The task ::
In the listing that follows, the lines starting at the one containing "Given: Open the Analyze menu" and ending at the one containing "Screen dimensions: 2576x1449" are to be returned exactly, both boundary lines included, and no others.

*** Source records ***

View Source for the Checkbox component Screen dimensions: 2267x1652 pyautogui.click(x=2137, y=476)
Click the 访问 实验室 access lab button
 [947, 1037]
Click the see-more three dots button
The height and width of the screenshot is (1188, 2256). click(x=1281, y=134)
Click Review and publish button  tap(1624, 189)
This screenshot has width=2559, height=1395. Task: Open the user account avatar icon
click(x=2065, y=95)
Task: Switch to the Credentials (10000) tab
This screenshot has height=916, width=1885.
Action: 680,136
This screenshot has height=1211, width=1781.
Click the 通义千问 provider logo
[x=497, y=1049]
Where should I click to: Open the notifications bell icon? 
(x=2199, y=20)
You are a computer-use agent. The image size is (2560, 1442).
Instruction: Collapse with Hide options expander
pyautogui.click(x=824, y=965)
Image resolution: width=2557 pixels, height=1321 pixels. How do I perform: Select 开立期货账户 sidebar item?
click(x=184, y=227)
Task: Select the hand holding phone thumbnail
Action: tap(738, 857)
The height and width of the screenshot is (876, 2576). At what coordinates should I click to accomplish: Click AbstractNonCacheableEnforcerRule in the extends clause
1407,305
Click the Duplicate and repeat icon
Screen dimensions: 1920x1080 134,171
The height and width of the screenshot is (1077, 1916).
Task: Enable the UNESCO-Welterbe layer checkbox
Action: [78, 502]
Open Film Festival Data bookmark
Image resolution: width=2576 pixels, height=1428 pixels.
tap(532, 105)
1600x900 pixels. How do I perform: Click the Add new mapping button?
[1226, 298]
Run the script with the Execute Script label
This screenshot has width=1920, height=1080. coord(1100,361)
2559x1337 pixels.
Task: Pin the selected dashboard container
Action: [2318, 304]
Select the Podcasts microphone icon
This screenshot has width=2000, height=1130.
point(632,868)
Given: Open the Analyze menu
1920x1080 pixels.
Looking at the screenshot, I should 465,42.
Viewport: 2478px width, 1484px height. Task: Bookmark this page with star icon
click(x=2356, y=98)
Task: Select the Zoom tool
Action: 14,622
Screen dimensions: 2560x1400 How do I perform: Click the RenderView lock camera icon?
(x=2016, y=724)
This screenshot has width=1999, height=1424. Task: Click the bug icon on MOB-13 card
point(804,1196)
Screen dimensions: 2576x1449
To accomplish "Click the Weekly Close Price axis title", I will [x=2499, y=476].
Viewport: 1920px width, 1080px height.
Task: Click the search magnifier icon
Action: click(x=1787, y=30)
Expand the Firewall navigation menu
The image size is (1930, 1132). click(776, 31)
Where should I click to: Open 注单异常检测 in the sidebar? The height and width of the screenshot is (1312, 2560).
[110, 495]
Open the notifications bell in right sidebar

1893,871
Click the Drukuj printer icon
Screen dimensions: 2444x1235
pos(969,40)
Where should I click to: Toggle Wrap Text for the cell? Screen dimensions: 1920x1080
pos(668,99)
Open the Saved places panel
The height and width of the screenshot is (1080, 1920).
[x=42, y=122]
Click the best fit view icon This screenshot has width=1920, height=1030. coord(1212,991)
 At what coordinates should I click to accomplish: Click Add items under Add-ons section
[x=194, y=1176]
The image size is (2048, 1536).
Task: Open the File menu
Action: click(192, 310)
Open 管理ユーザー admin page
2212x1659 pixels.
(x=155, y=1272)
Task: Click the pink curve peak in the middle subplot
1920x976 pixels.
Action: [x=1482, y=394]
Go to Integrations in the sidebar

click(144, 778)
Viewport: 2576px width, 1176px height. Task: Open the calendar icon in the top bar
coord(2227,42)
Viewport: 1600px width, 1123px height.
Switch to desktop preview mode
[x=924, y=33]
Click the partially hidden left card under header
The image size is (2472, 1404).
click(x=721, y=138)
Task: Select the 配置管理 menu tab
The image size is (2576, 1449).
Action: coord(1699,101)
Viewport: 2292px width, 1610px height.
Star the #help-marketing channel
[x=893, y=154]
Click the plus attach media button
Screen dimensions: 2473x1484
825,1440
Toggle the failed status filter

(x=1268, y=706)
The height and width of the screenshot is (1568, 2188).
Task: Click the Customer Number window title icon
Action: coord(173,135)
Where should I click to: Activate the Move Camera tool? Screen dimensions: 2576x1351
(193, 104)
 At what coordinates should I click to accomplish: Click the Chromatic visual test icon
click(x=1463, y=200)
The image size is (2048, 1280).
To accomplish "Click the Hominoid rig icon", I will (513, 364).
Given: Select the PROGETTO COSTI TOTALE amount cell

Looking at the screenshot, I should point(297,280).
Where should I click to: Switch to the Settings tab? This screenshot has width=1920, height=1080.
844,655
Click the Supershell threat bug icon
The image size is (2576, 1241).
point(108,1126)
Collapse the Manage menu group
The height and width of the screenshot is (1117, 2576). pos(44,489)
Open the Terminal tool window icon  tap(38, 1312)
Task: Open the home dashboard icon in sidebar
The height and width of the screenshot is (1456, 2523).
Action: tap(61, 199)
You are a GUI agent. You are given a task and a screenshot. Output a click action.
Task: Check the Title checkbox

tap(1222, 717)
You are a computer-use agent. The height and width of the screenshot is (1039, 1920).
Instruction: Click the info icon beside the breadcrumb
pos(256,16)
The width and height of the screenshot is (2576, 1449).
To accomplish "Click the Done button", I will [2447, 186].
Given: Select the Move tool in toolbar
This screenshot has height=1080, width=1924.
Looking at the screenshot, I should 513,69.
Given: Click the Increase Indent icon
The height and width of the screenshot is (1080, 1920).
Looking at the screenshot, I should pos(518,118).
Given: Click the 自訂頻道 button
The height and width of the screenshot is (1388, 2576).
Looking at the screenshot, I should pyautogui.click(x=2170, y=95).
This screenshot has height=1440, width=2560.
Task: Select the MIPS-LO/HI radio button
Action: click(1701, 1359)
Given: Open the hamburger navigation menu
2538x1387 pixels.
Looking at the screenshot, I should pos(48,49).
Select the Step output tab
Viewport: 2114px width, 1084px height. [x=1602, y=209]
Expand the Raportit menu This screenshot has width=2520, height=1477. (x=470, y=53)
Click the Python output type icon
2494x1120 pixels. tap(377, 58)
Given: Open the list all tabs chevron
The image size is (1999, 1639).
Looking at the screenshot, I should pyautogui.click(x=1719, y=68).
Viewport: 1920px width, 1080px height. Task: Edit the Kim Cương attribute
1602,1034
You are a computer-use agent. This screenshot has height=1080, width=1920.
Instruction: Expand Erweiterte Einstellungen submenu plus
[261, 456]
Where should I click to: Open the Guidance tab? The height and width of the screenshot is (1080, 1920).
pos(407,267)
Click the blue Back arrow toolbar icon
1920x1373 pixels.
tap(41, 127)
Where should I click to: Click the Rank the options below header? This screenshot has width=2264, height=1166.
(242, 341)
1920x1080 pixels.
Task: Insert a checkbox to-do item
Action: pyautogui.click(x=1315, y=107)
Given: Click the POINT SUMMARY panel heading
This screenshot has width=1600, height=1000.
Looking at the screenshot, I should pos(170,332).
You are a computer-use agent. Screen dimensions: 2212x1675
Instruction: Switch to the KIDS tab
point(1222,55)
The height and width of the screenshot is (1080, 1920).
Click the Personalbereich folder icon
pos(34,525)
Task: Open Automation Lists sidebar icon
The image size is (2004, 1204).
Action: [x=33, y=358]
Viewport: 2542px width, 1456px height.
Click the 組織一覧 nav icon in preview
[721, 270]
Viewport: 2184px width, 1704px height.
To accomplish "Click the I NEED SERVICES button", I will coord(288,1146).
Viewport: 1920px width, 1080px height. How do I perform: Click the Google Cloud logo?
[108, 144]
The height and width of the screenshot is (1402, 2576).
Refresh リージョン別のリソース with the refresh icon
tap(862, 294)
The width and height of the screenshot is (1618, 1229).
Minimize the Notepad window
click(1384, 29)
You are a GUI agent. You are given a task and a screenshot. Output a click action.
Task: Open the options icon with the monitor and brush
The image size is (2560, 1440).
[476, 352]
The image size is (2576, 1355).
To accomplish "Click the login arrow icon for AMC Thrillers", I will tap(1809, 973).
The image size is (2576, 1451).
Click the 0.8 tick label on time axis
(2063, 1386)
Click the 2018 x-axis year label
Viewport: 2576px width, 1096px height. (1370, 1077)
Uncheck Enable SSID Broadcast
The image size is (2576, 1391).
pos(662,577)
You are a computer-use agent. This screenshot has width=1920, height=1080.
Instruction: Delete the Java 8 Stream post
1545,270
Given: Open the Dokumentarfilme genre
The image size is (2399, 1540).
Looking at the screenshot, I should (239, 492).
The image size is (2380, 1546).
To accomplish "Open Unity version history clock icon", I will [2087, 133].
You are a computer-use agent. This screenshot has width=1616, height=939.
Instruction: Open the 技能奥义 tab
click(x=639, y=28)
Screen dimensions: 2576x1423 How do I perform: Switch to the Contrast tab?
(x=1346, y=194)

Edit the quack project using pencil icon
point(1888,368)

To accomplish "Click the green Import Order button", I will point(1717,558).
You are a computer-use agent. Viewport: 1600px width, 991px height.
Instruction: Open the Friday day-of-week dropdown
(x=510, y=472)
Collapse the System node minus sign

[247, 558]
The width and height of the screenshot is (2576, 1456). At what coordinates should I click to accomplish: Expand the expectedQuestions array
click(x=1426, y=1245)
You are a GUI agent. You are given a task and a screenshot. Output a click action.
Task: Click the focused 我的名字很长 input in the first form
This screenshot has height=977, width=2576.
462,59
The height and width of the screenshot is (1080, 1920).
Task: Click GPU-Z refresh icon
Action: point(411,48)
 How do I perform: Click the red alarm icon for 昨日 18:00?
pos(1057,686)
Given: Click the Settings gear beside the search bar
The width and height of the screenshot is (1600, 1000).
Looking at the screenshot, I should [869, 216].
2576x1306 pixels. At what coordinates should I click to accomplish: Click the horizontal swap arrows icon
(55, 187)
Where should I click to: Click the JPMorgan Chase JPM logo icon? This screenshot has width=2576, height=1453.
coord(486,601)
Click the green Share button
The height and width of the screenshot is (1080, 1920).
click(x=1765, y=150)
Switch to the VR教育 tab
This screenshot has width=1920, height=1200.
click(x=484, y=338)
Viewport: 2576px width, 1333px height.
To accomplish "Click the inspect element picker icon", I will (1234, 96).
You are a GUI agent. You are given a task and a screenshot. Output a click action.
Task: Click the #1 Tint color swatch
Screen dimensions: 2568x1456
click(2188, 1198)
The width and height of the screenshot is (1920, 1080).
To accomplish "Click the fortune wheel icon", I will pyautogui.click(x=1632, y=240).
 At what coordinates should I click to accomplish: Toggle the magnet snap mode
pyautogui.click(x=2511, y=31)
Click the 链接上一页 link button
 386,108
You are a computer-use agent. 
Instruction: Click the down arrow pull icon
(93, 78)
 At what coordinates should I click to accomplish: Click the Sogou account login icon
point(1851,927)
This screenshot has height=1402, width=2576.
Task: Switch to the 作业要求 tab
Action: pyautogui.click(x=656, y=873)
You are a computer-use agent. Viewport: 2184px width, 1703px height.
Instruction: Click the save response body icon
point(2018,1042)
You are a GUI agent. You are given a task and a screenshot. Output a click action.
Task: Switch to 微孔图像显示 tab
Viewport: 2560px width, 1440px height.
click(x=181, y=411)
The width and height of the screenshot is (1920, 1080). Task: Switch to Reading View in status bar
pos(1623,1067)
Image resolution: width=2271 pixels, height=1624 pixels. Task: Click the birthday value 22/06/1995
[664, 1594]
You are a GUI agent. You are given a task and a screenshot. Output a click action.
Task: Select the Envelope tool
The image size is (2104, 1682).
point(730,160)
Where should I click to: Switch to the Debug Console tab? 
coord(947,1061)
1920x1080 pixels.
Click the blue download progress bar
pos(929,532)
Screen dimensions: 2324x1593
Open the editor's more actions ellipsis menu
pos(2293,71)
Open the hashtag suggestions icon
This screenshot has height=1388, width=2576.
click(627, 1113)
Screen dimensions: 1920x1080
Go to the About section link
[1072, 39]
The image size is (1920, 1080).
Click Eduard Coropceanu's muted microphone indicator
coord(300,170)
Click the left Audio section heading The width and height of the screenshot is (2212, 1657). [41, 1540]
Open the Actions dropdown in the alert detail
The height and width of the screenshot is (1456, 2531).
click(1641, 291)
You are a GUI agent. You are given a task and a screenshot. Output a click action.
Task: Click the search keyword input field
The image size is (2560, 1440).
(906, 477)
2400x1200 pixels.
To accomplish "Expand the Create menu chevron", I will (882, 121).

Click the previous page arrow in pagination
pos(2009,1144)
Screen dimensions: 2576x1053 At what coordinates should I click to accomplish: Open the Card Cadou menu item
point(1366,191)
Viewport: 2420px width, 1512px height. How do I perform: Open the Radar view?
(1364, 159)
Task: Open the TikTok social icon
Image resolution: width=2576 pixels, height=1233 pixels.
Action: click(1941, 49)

*** End of Source records ***

Solution to the exercise ::
Given: Open the Analyze menu
1920x1080 pixels.
Looking at the screenshot, I should 465,42.
Viewport: 2478px width, 1484px height. Task: Bookmark this page with star icon
click(x=2356, y=98)
Task: Select the Zoom tool
Action: 14,622
Screen dimensions: 2560x1400 How do I perform: Click the RenderView lock camera icon?
(x=2016, y=724)
This screenshot has width=1999, height=1424. Task: Click the bug icon on MOB-13 card
point(804,1196)
Screen dimensions: 2576x1449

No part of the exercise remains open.